* **SELECTED PASSAGE**:
— start —
Slobodan
- Pronunciation: [slobǒdan]
- Gender: Male

Origin
- Word/name: Serbian
- Meaning: the Free [man]
- Region of origin: Former Yugoslavia

Other names
- Related names: Eleftherios Francis

= Slobodan =

Slobodan (Слободан) is a Serbo-Croatian masculine given name which means "free" (sloboda / слобода meaning "freedom, liberty") used among other South Slavs as well. It was coined by Serbian liberal politician Vladimir Jovanović who, inspired by John Stuart Mill's essay On Liberty baptised his son as Slobodan in 1869 and his daughter Pravda (Justice) in 1871. It became popular in both the Kingdom of Yugoslavia (1918–1945) and the Socialist Federal Republic of Yugoslavia (1945–1991) among various ethnic groups within Yugoslavia and therefore today there are also Slobodans among Croats, Slovenes and other Yugoslav peoples.

During the decade after World War II, the name Slobodan (means "freedom") became the most popular Serbian male name, and it remained so until 1980.

Common derived nicknames are Sloba, Slobo, Boban, Boba, Bobi and Čobi.

The feminine counterpart is Slobodanka.

A rare short form of the name Slobodan is Bodan, used sometimes in North Macedonia however the name Bodan is probably also a version of Bogdan without the "g" or "h" sound as evidenced that some of the people with this name celebrate their nameday on the 6th or 7 January around Orthodox Christmas (Koleda).
— end —
* **WHAT YOU NEED TO DO**:
#1 In the entry on the name Slobodan, who coined the name?
#2 State whether each statement agrees with the entry on the name Slobodan, and support each yes or no with the deciding words quoted from it: (a) The man who coined the name gave his daughter the name Pravda. (b) Slobodan stayed the most popular Serbian male name until 1991. (c) Slobodanka is the feminine counterpart of the name.

* **DATA EXTRACT**:
— start —
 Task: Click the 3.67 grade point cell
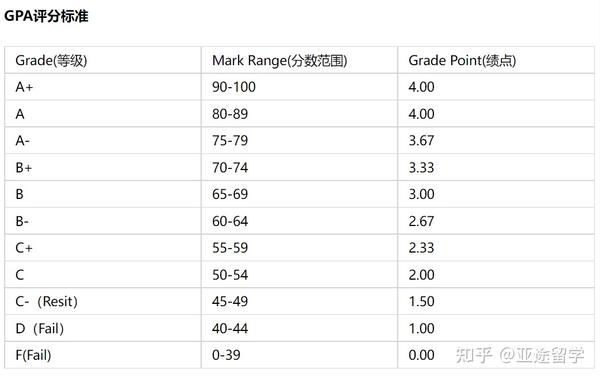pos(496,140)
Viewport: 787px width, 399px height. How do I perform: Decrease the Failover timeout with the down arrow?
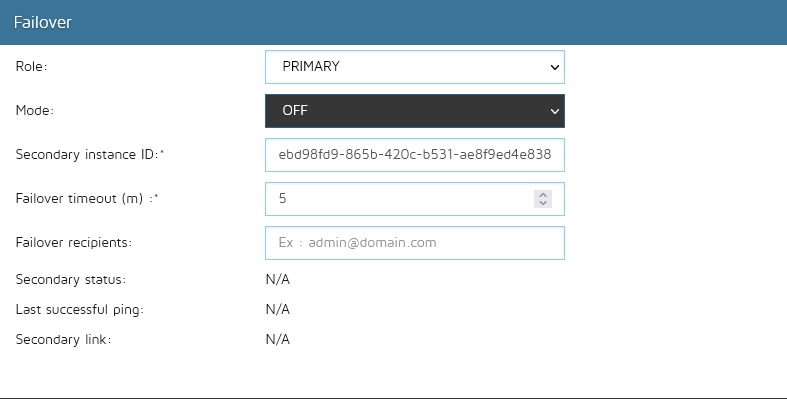543,203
— end —
* **ANSWERS PROVIDED**:
#1 The Serbian liberal politician Vladimir Jovanović coined it.

#2
(a) Yes: "baptised his son as Slobodan in 1869 and his daughter Pravda (Justice) in 1871"
(b) No: "it remained so until 1980"
(c) Yes: "The feminine counterpart is Slobodanka."